GIVEN INSTRUCTION — Swap "screenshot" for "screen capture" throughout the items, from their start through the line that contains "point(39,79)", and change nothing else. Write out only those lines and omit the pictures.

Screen-element location records —
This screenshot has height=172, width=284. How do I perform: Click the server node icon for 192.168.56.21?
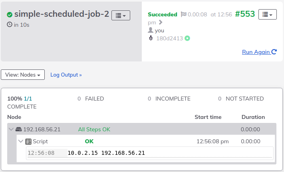[x=18, y=129]
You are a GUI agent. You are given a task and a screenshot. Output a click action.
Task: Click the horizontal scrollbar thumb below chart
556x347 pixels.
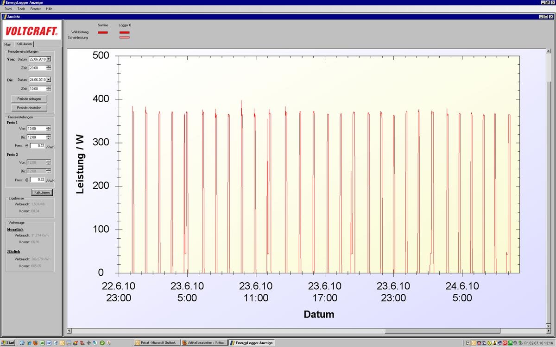click(x=442, y=331)
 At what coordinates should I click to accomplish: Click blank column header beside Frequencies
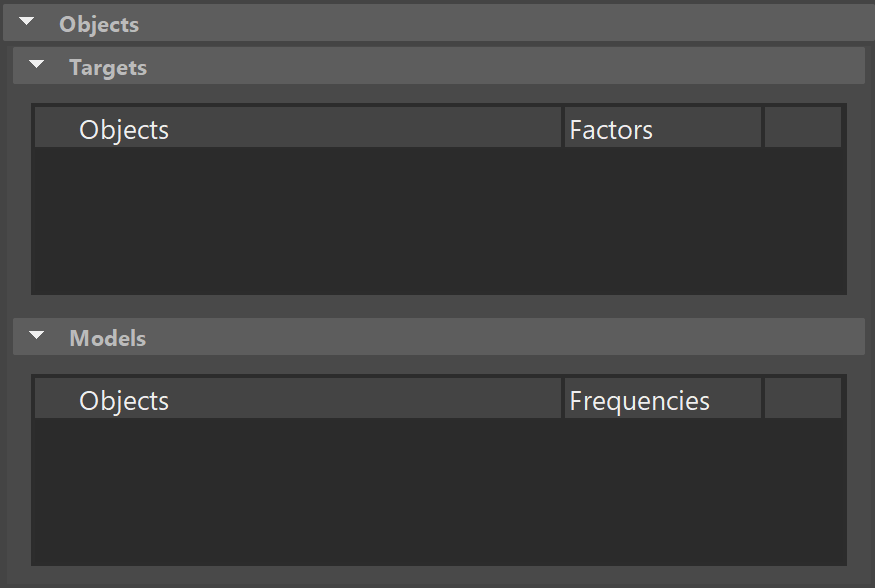coord(802,398)
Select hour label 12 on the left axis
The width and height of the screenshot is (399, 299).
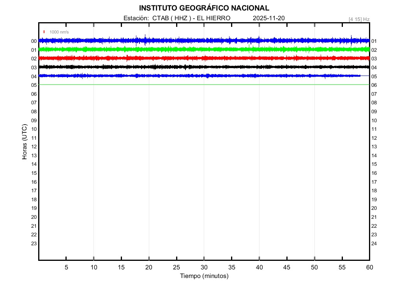pos(34,147)
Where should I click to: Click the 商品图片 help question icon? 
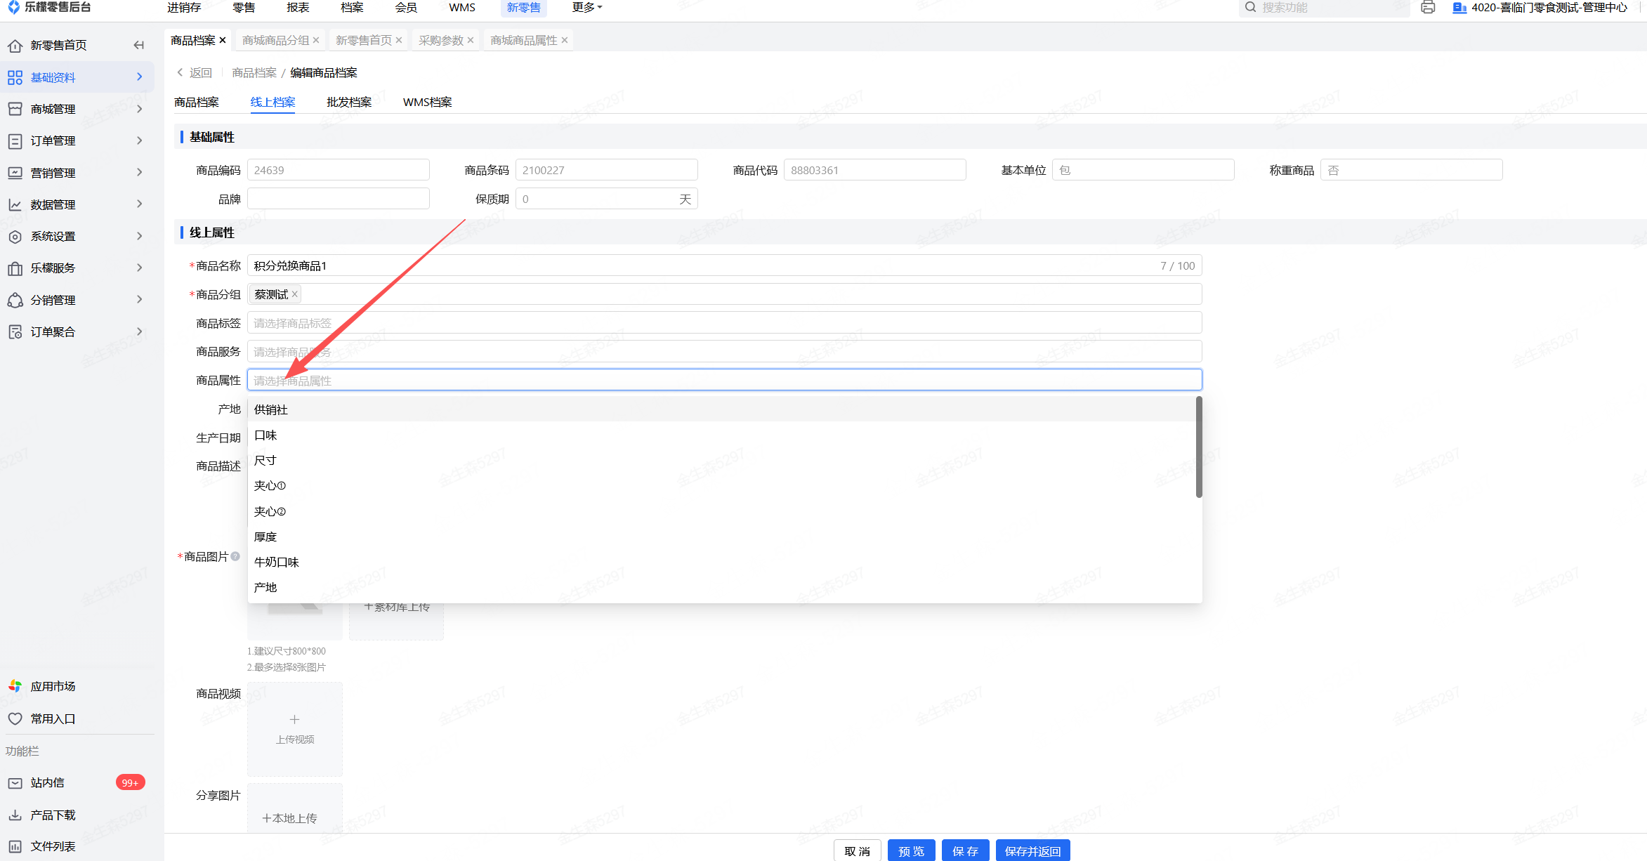[235, 556]
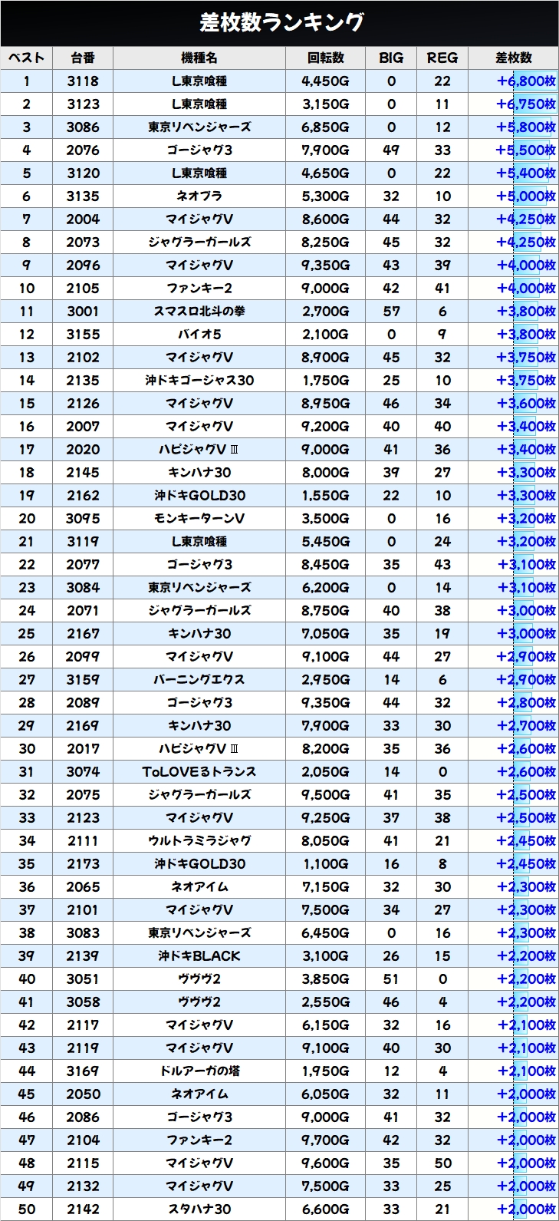Screen dimensions: 559x1221
Task: Click the 差枚数ランキング title banner
Action: 279,23
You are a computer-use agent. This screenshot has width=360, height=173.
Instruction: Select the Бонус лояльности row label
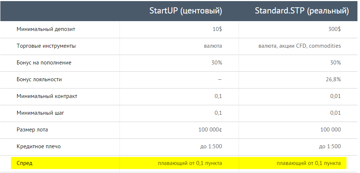point(39,79)
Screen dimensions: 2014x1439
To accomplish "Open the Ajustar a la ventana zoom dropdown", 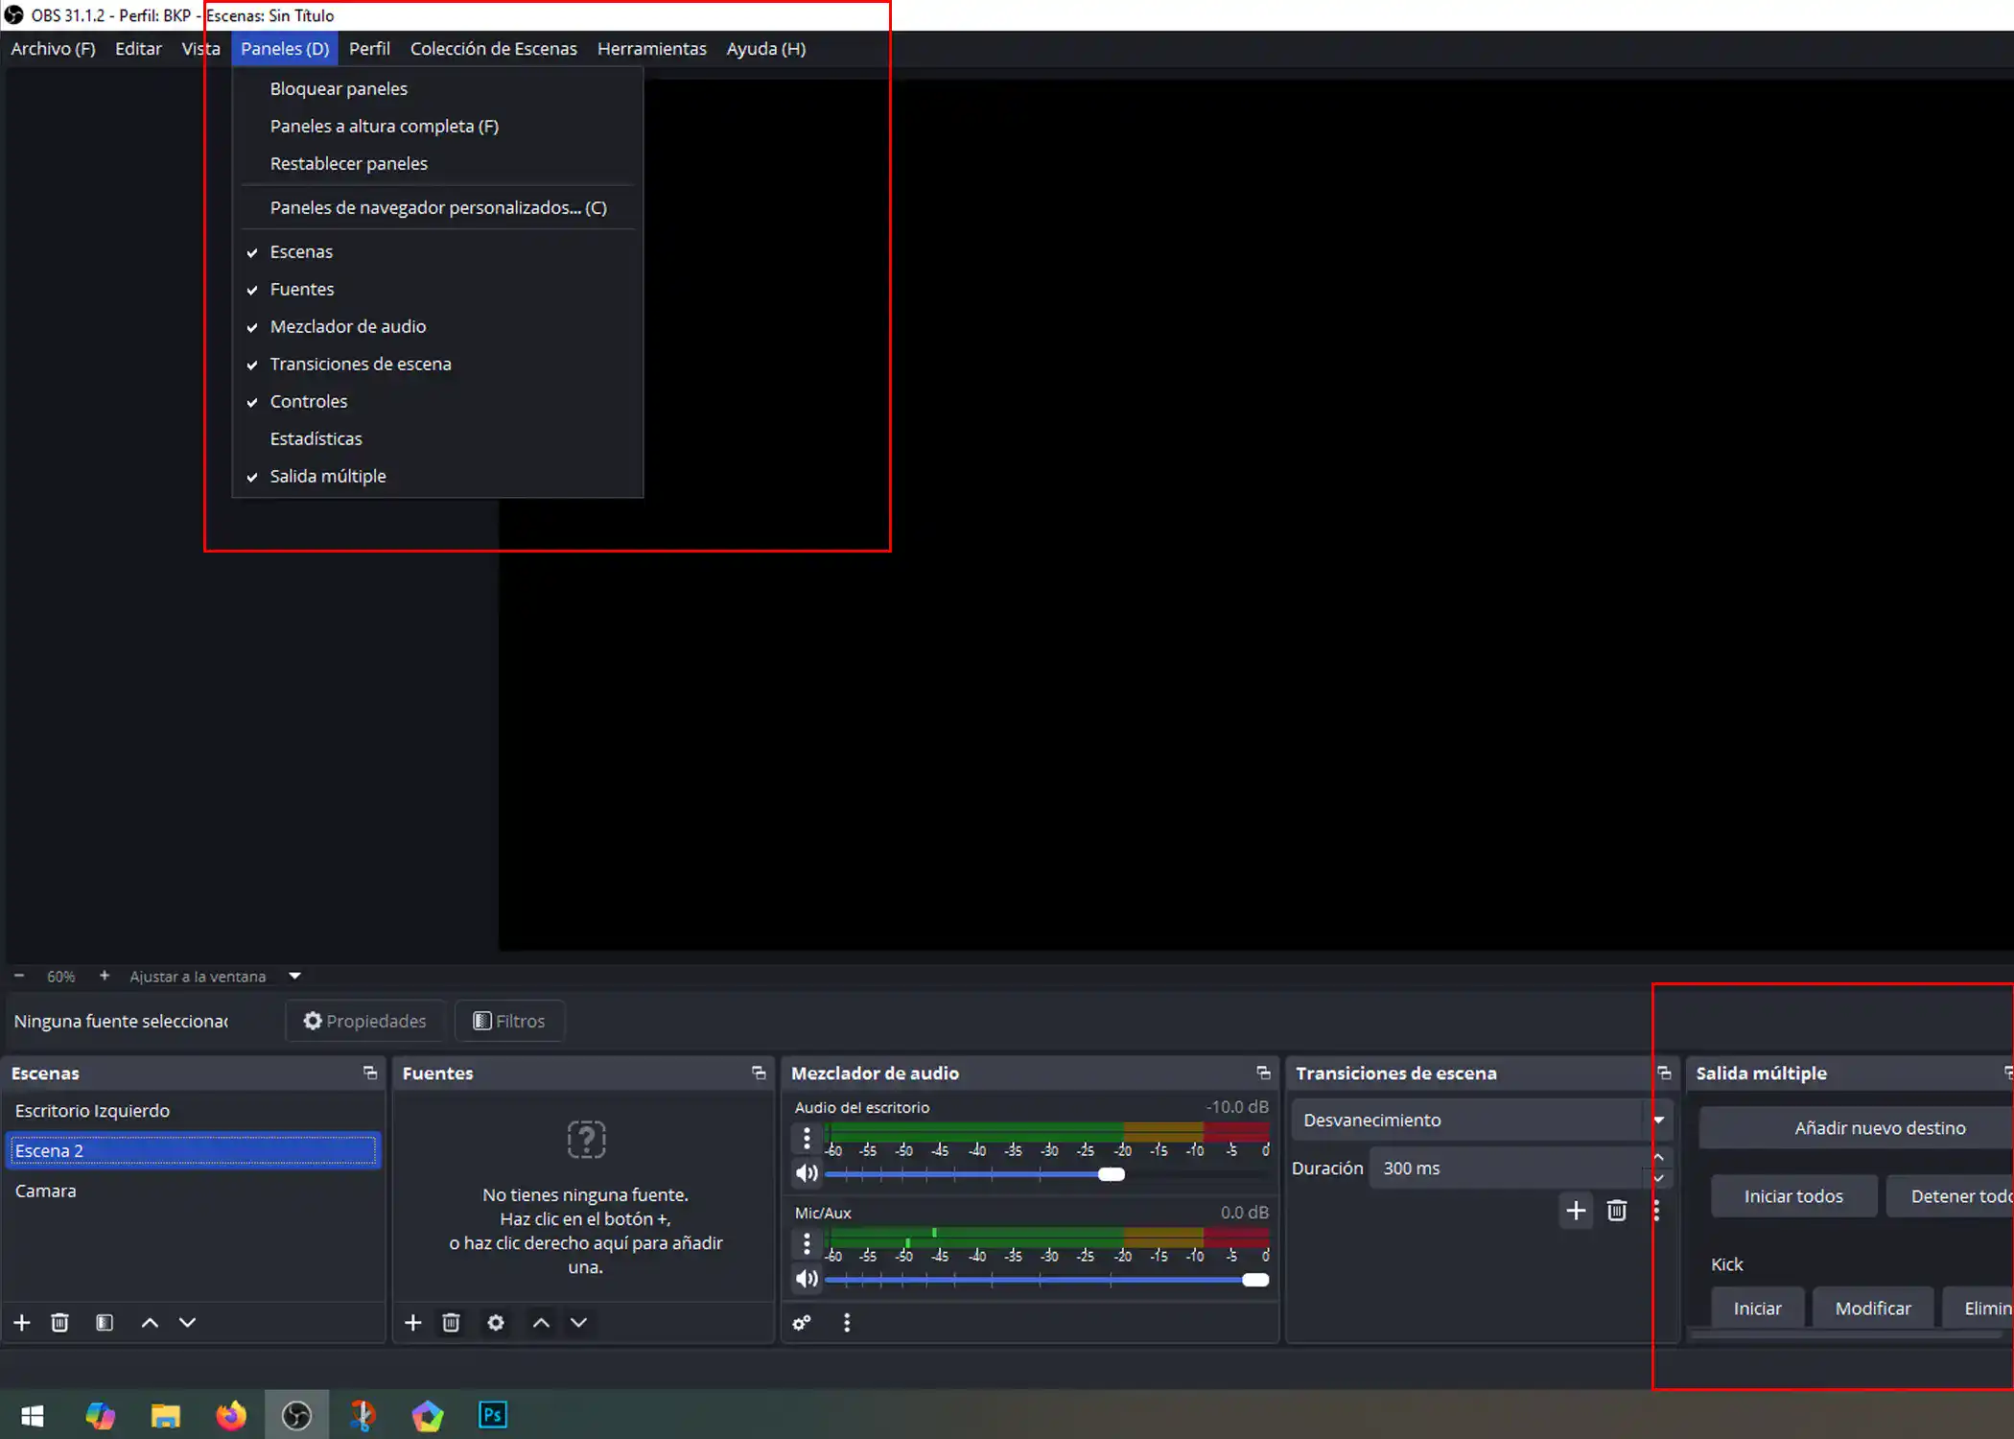I will (294, 976).
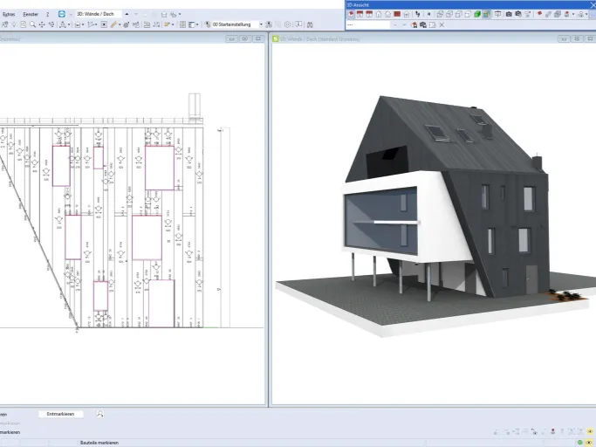Screen dimensions: 596x447
Task: Click the solid red rectangle view icon
Action: tap(397, 15)
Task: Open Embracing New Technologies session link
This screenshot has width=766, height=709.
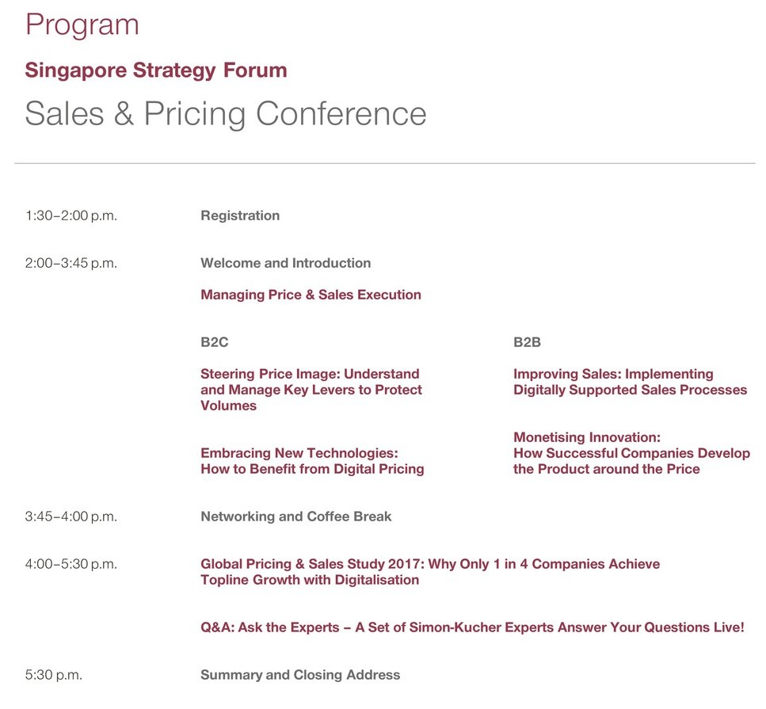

RESULT —
This screen capture has height=172, width=284. How do I perform: Click the server node icon for 192.168.56.21?
[x=18, y=129]
You are a GUI agent. You are given a task and a screen capture. Output a click action.
Task: Click the horizontal scrollbar thumb below chart
556x347 pixels.
click(x=442, y=331)
 At what coordinates should I click to accomplish: Click blank column header beside Frequencies
coord(802,398)
Select hour label 12 on the left axis
The width and height of the screen capture is (399, 299).
pos(34,147)
Where should I click to: Click the 商品图片 help question icon? 
[235, 556]
Screen dimensions: 559x1221
Task: Click the 差枚数ランキング title banner
Action: 279,23
You are a computer-use agent. This screen capture has width=360, height=173.
Instruction: Select the Бонус лояльности row label
point(39,79)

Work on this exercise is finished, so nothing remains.